-- BEGIN Dataset records --

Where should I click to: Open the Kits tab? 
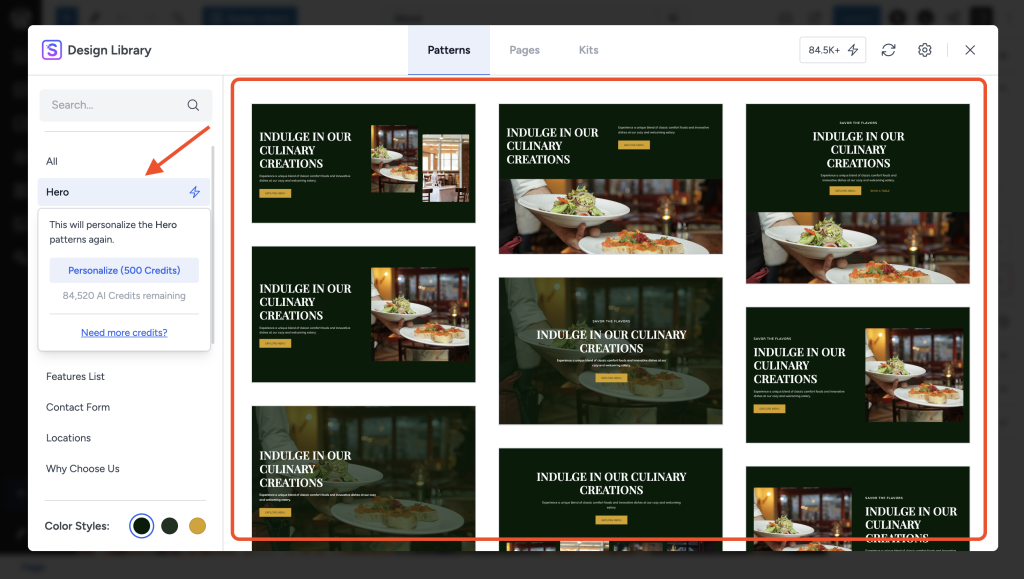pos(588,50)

-- END Dataset records --
-- BEGIN Dataset records --

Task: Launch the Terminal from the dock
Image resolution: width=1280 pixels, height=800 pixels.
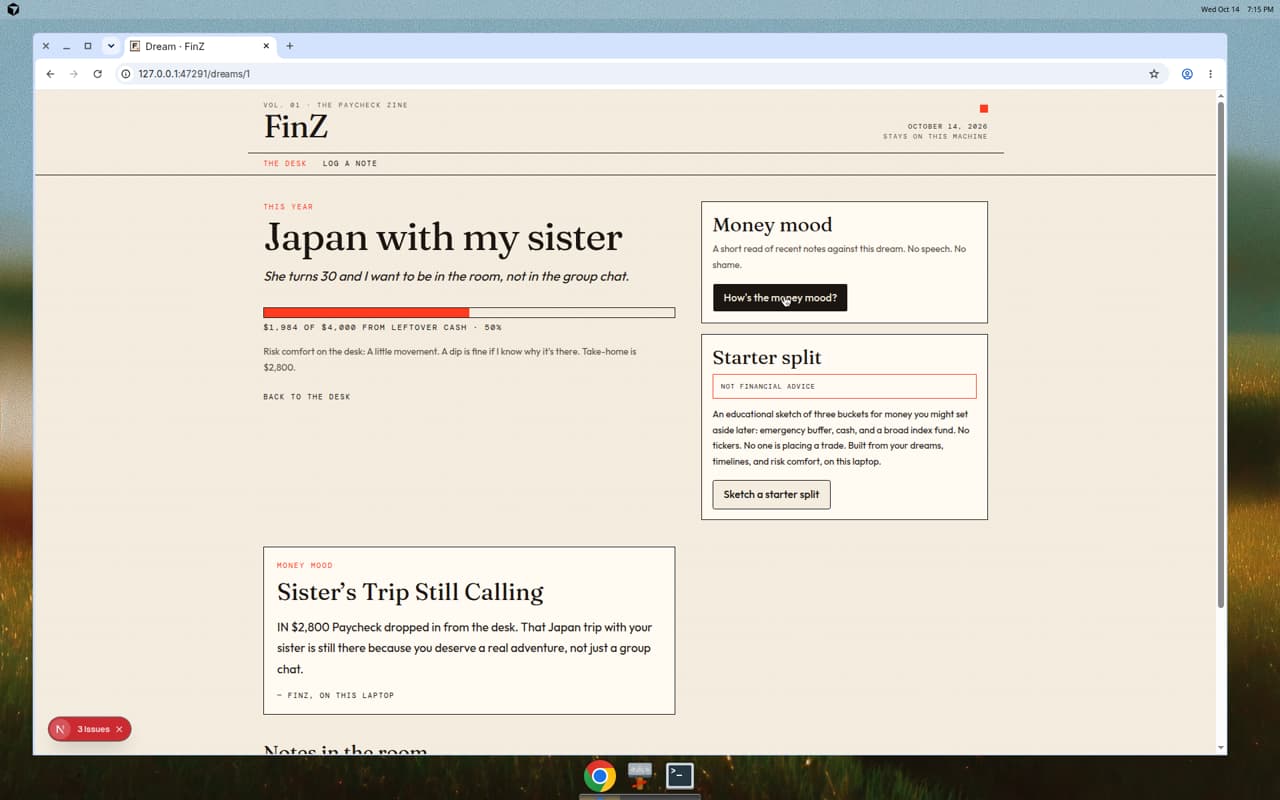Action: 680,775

-- END Dataset records --
-- BEGIN Dataset records --

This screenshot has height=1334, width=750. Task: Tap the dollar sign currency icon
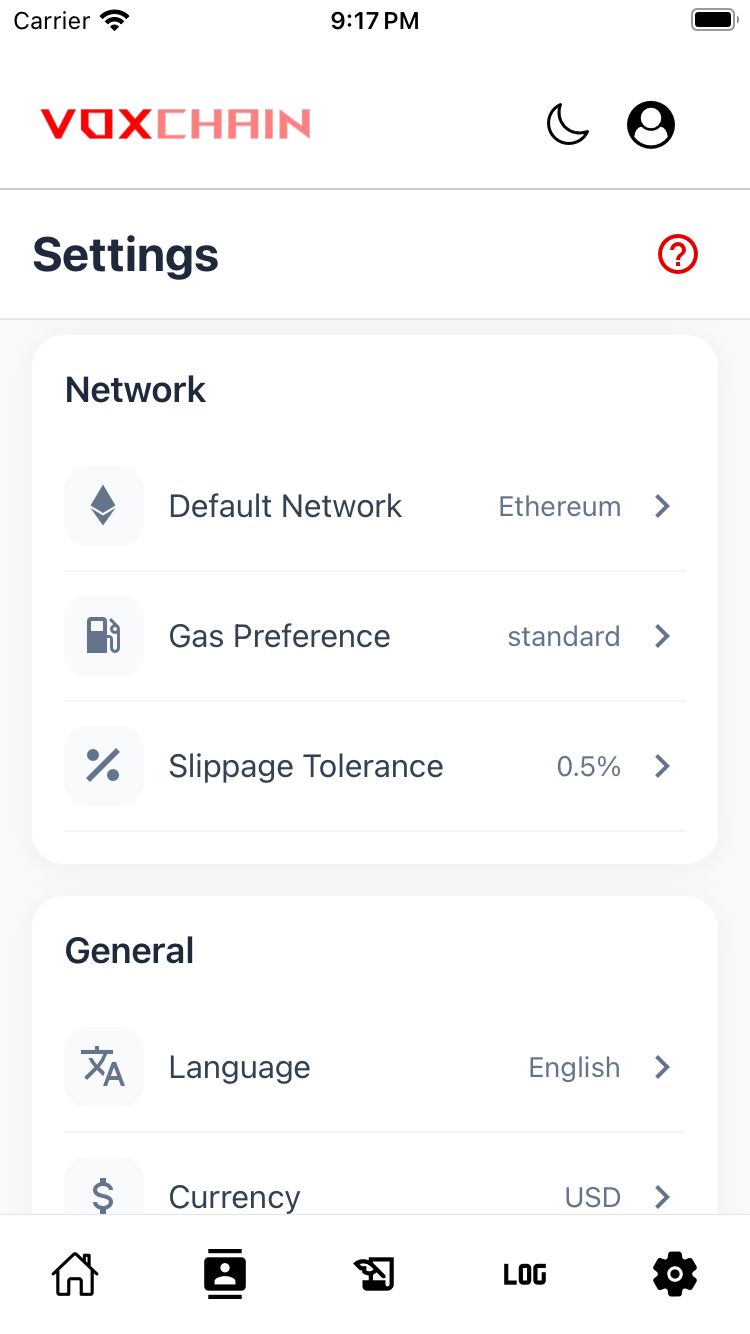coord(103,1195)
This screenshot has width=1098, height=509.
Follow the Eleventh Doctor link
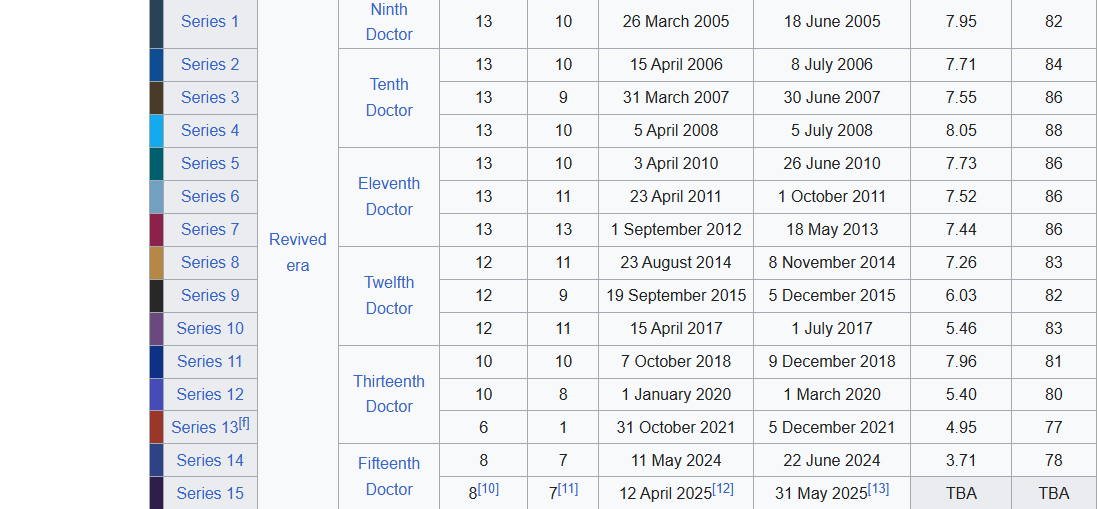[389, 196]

-- END Dataset records --

## What is expected
Report how many lines of the material above contain the string "height", counting a match only when the case is the same. Give the number alone.

## Task answer
3